Daniel Williamson, managing director at OpenStax, said the publisher has come close to doubling those numbers each year it has been in business. Last year alone, for example, OpenStax served about 1.3 million students, saving them $136 million, he said.
OpenStax Tutor Beta breaks the publisher's textbooks into smaller chunks, testing students with short answer and multiple-choice questions. The platform also feeds information about how students are learning to instructors. The publisher is working to integrate OpenStax Tutor Beta with major learning management systems, a feature slated to go live in fall 2018.
In other words, OpenStax Tutor Beta resembles many the online learning platforms offered by other publishers -- another sign that the textbook industry broadly is endorsing a future in which traditional course content is packaged with digital extras. It also brings OER providers a step closer to answering the assertion by traditional publishers that they offer add-ons and services that publishers who give away their titles for free aren't able to provide.
“This is definitely the way that the entire industry is going,” Baraniuk, the Victor E. Cameron Professor of Electrical and Computer Engineering at Rice, said. “In the past, students were reading a paper text, working on homework on paper, handing it in physically and getting graded physically. Now, as more and more students are doing all of these tasks digitally, we have a real opportunity to give them real-time analytics of how they’re progressing in their course, help point out misconceptions they might be having and provide analytics to instructors so they can optimize for individual learners and the entire class.”
Students and faculty members who use OpenStax’s titles “exist on a continuum,” Williamson said. Some prefer to use the digital textbooks on their own, which can be accessed online or downloaded for free. Others use the books in combination with OpenStax’s more than 40 technology partners, which include companies such as Chegg and major commercial textbook publishers. The launch of OpenStax Tutor Beta adds another option, he said.
Importantly for the publisher, OpenStax Tutor Beta also represents a new revenue stream -- $10 per student per course.
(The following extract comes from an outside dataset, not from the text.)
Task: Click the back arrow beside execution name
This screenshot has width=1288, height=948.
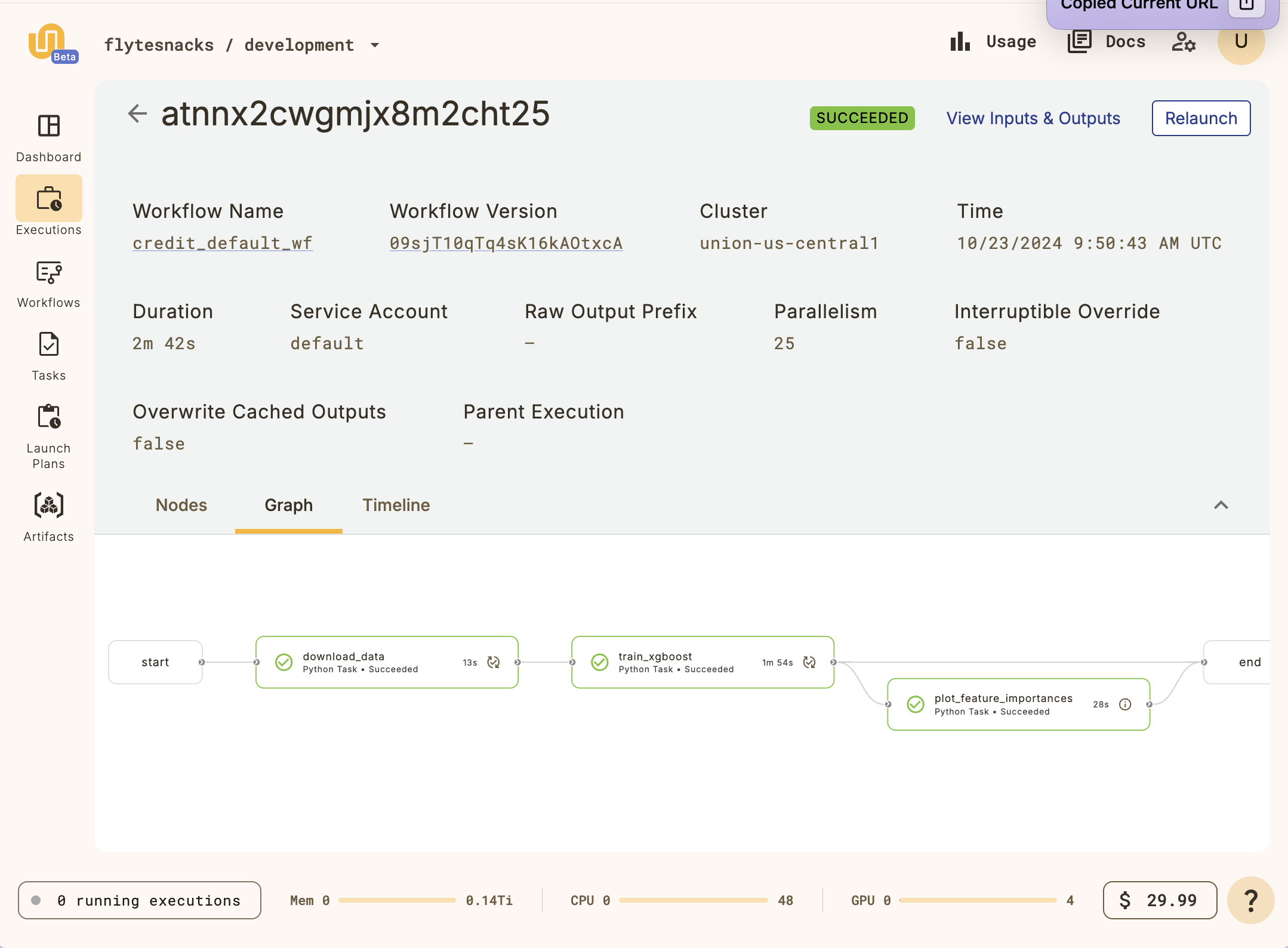Action: point(137,113)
The publisher generally relies on grants from foundations to launch new titles and product offerings, then generates recurring revenue from selling print copies and collecting fees from its technology partners.
Grants from the Bill and Melinda Gates Foundation, the Laura and John Arnold Foundation, and the Maxfield Foundation funded the development of OpenStax Tutor Beta. Other foundations that have supported OpenStax include the Calvin K. Kazanjian Economics Foundation, the Leon Lowenstein Foundation, the Michelson 20MM Foundation and the William and Flora Hewlett Foundation.
“We are always going to be reliant upon foundational support for any type of expansion, whether it’s content or technology,” Williamson said. “We don’t ever imagine self-supporting the creation of new features or new content. However, our goal … is that we can build an ongoing, sustainable business model.”
OpenStax is already seeing signs of that happening for its textbook line, where the publisher is “closing in on sustainability” -- perhaps as soon as next fiscal year, Williamson said. Pricing OpenStax Tutor Beta at $10 a course is intended to create a similar sustainable revenue stream for the publisher’s technology offerings, he said.
“Our goal is really to keep the price as low as possible to make sure every student has access to the content,” Williamson said. “While there is a $10 price tag, that’s still, we think, a tremendous value, and hopefully something every student can afford.”